# Pediatric Cardiology Help



## Rhonda L Stewart (Jan 23, 2012)

Can anyone help me with coding the heart cath for a patient (baby) with hypoplastic left heart syndrome?  The report does not document retrograde or transeptal heart cath.  The baby has a single systemic ventricle.  There is no mention of Left Atrium, Left Ventricle, Mitral Valve, Aortic Valve.  The physician want to report a CPT 93531 - Right/Left Heart Cath Retrograde??  All documentation pertains to SVC, Right Ventricle, Pulmonary Veins, Pulmonary Arteries, Aortic Root, Descending Aorta.  We are currently disagreeing on this heart cath. Not much help out there for Pediatric Cardiology.  Thanks!


----------



## Cyndi113 (Jan 23, 2012)

Rhonda, 

Would you post the procedural note. It is easier to offer an opinion if I read the actual note.

Thanks,


----------



## Rhonda L Stewart (Jan 31, 2012)

*Pediatric Cardiology note-Hypoplastic Left Heart Syndrome*

Body of the Report Reads:

A right and left heart cath was then performed by advancing a pigtail catheter through the arterial sheath to the descending aorta and a balloon wedge catheter to both superior vena cava, all four pulmonary veins, right atrium, right ventricle with hemodynamic data obtained in the DAO, RSVC, LSVC, RUPV, RLPV, LUPV, LLPV, RA, RV.  There was great difficulty in advancing the balloon wedge catheter to the pulmonary artery position, so a Cobra catheter was exchanged and advanced to the right pulmonary artery position.  We elected not to cross to the left pulmonary artery because there was a stent already placed.  Angiography was performed in the RSVC, LSVC, all four Pulmonary veins, RPA and Aortic Root.  

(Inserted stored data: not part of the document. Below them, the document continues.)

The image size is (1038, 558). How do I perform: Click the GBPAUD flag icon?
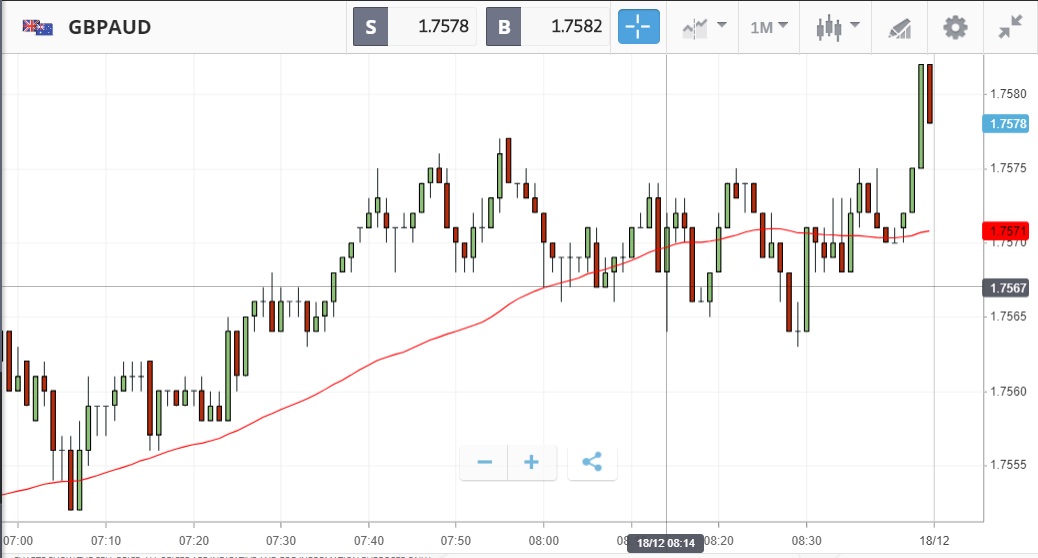(x=38, y=27)
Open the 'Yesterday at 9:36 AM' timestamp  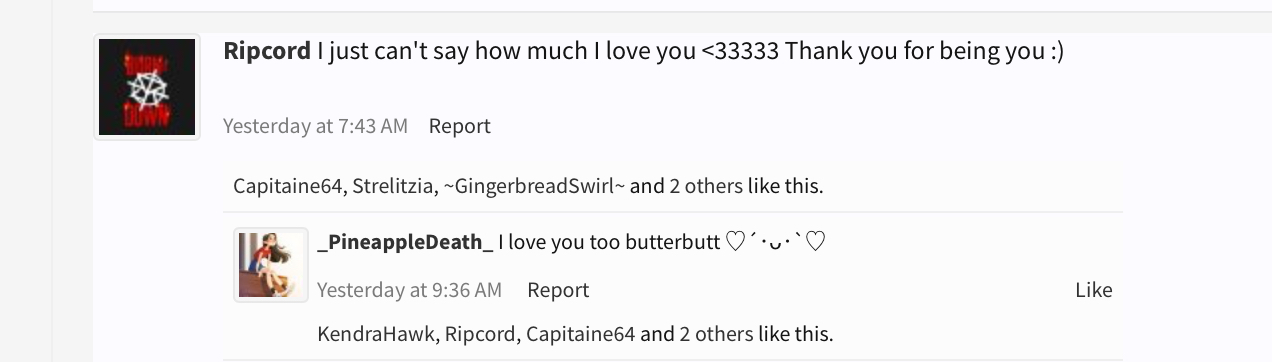click(x=409, y=290)
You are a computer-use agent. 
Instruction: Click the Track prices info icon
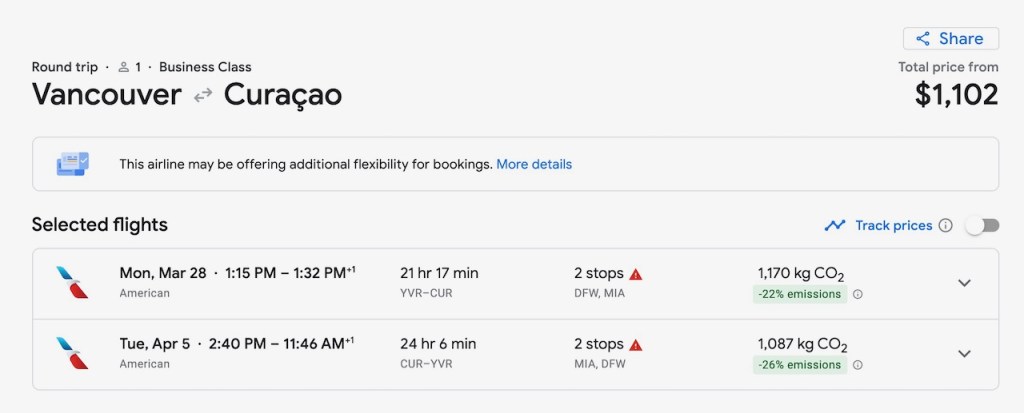(x=945, y=226)
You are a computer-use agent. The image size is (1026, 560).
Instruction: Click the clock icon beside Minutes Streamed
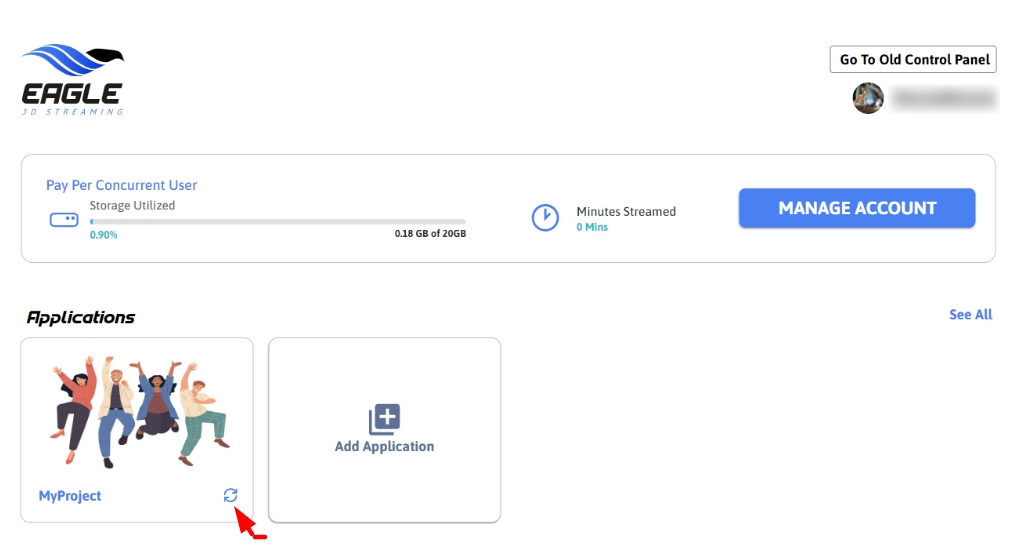coord(545,218)
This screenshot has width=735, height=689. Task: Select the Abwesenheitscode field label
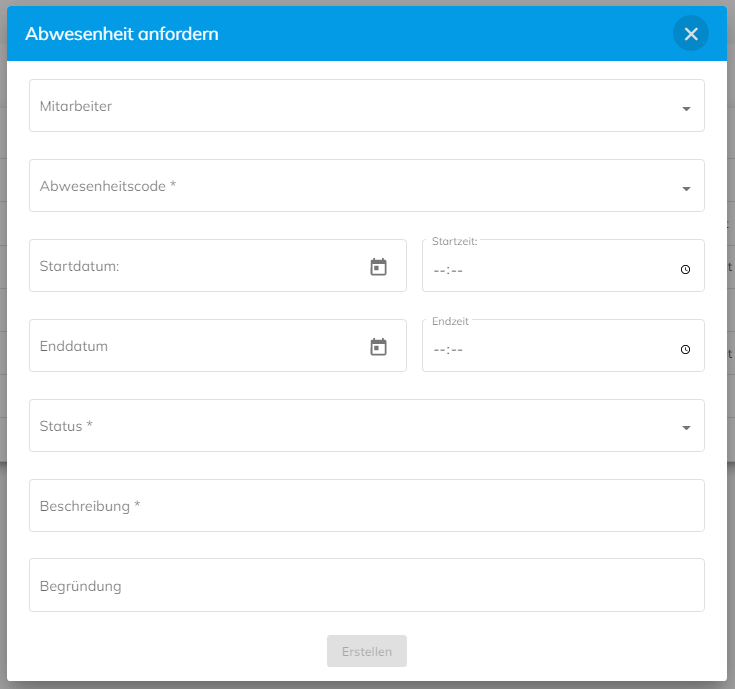pos(108,186)
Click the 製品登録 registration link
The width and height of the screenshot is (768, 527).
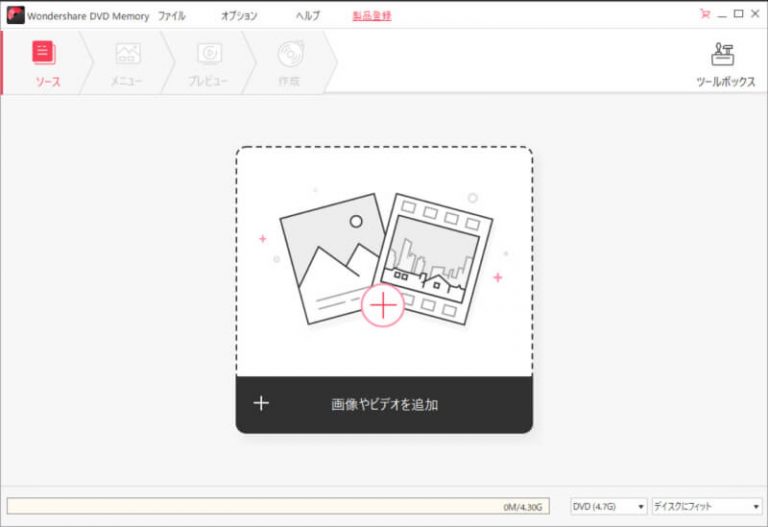pos(372,16)
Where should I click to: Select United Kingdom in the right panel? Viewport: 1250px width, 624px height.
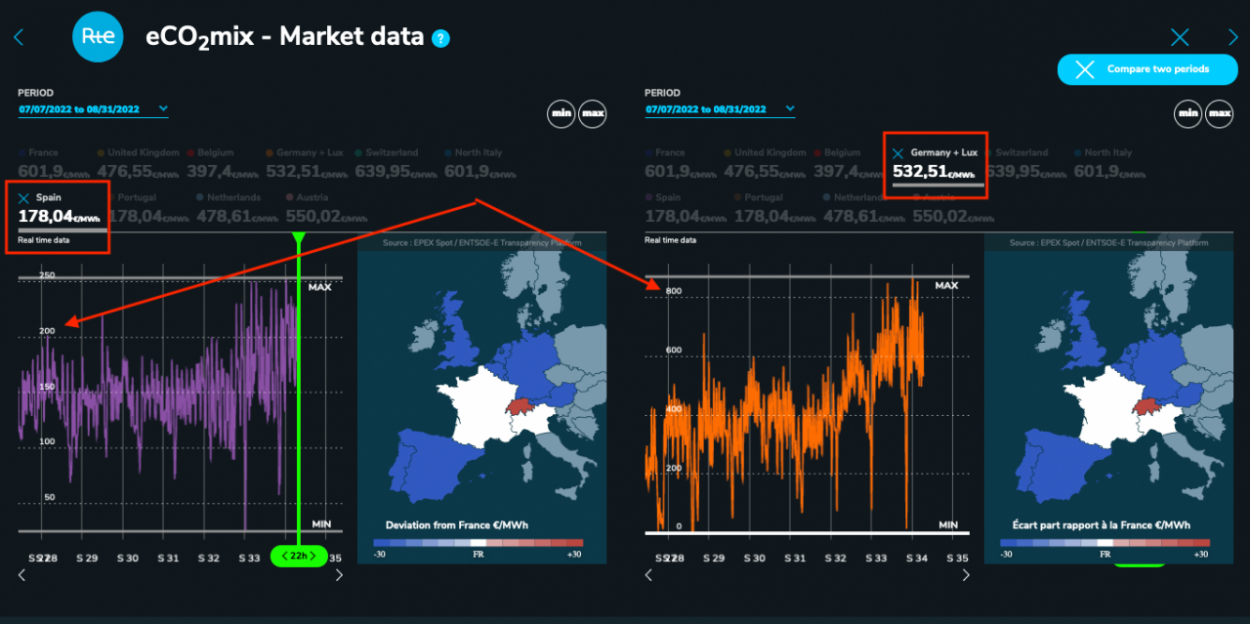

This is the body of the cath report.  The CPT for Congenital Cardiology Right and Left Heart Cath performed was CPT 93531.  I personally tried to change it to a Right Heart Cath only Congenital CPT 93530.  Physician argued and stated the patient is Hypoplastic Left heart which means he only has one systemic ventricle with the right ventricle doing all the work.  She thinks because she engaged the 4 pulmonary veins this would still consider this a Retrograde Right/Left Heart Cath Congenital CPT 93531.

Thanks for your help,
Rhonda L Stewart CPC, CCC


----------